## [GIVEN REQUEST]
In the forum thread below, which macro does Ivan say must be used from C when returning memory to R?

## [DOCUMENT]
◆ ◆ ◆ ◆ ◆ ◆ ◆

Ivan Krylov
2022-Feb-05 08:09 UTC
[R] Using .Fortran in R - how can I use file i/o flexibly OR arrays of variable length as arguments?
On Fri, 4 Feb 2022 10:21:11 +0000 Peter Green <mapjg at bristol.ac.uk> wrote:> the output I want to return to R is copious, and variable in length, > the length being computed within the Fortran code (it is a > variable-dimension simulation)Is there a way to separate the calculation of the output size from the rest of the subroutine? If yes, the simplest option would be to pass pre-allocated vectors to the .Fortran() call. Unfortunately, .Fortran() is not expressive enough for more complicated use cases. Memory that you intend to return to R must be allocated using its own allocator/garbage collector system, which (like any other call into R from user code) may longjmp() away from your functions on interrupt, error or allocation failure, abandoning any resources the garbage collector doesn't know about. In turn, this requires the use of C and the PROTECT() macro. In theory, you could use Fortran 2003 "C interoperability" to call C entry points, but I expect that to be very inconvenient (at least due to the lack of CPP macros). Since you mention CRAN checks, this might be a better question for <r-package-devel at r-project.org>, not R-help. -- Best regards, Ivan
Peter Green
2022-Feb-05 09:41 UTC
[R] Using .Fortran in R - how can I use file i/o flexibly OR arrays of variable length as arguments?

◆ ◆ ◆ ◆ ◆ ◆ ◆

## [GIVEN RECORDS]
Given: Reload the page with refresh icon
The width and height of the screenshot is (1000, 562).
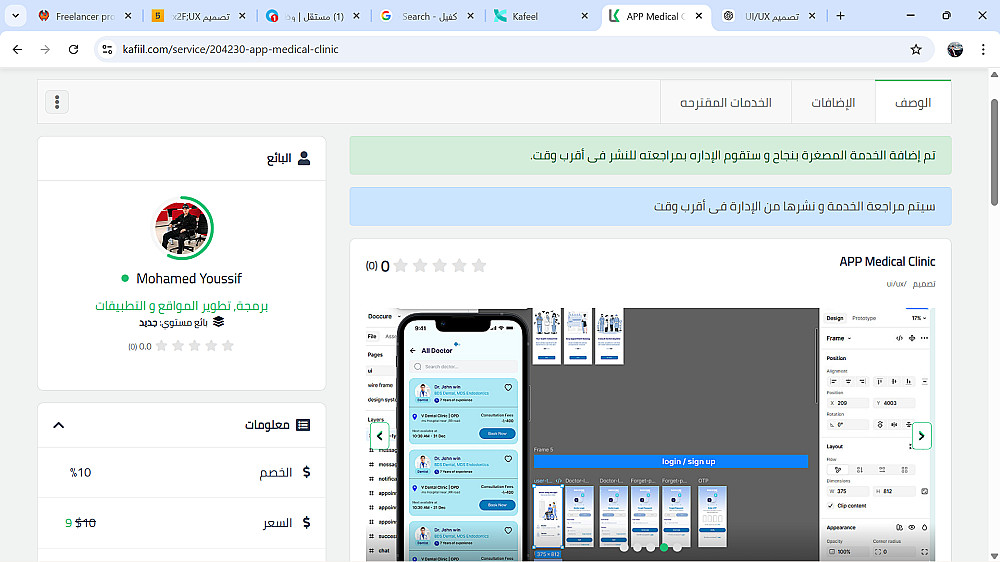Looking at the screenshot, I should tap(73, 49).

◆ ◆ ◆ ◆ ◆ ◆ ◆

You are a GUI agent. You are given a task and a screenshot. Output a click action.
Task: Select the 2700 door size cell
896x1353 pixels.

◆ ◆ ◆ ◆ ◆ ◆ ◆

## [EXPECTED ANSWER]
The PROTECT() macro.